(Stated goal):
Write out word for word the part of the XFN mailing-list message below, starting with "There isn't really" and going on through "either |rel-contact| or |rel-me|.".

*** Document segment

André Luís wrote:
What I interpreted from Chris' words was that contact and me was the
only values _needed_ to achieve contact list portability. Not that the
rest should be dropped altogether.
There isn't really any other way to interpret what he wrote:

   If you use Google’s new Social Graph API
   <http://code.google.com/apis/socialgraph/> and actually go looking
   for XFN data (for example, on Twitter or Flickr or others
   <http://microformats.org/wiki/xfn-implementations>), you’ll find
   that, by and large, the majority of XFN links on the web are using
   either |rel-contact| or |rel-me|.

   If you’re lucky, you might find some |rel-friend|s in there, but
   after rel-me and rel-contact, the use of the other 16 terms falls
   off considerably. Compound that fact with the minor semantic
   distinction between “contacts” and “friends” on different sites
   (sites like Dopplr dispense altogether with these terms, opting for
   “fellow travelers”) and you quickly begin to wonder if the “semantic
   richness” of XFN is really just “semantic deadweight”.

******
*** Record set

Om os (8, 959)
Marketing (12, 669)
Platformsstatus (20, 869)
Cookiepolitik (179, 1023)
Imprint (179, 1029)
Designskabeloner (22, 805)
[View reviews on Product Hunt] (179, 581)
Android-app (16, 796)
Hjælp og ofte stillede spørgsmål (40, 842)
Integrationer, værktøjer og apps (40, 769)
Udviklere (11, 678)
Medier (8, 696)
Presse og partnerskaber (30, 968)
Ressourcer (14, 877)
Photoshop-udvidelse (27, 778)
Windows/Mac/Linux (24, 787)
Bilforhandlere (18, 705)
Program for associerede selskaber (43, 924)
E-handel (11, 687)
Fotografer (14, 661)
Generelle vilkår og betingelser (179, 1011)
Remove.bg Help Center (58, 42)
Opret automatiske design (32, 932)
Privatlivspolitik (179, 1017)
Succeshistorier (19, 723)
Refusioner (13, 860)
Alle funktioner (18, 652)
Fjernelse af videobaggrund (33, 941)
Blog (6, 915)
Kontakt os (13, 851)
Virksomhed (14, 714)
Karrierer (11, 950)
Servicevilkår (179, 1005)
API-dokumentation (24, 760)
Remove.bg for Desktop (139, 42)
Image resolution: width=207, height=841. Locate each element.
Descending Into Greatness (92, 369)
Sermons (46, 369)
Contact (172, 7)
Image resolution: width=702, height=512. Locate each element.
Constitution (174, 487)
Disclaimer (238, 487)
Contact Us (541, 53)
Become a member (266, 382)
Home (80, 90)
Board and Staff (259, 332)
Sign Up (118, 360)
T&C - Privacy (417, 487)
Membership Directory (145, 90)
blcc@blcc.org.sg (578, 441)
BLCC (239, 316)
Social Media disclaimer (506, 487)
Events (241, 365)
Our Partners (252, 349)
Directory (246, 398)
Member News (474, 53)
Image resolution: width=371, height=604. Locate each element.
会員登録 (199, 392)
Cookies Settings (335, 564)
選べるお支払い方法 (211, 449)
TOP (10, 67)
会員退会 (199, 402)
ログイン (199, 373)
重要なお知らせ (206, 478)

******

(Full output):
There isn't really any other way to interpret what he wrote:

   If you use Google’s new Social Graph API
   <http://code.google.com/apis/socialgraph/> and actually go looking
   for XFN data (for example, on Twitter or Flickr or others
   <http://microformats.org/wiki/xfn-implementations>), you’ll find
   that, by and large, the majority of XFN links on the web are using
   either |rel-contact| or |rel-me|.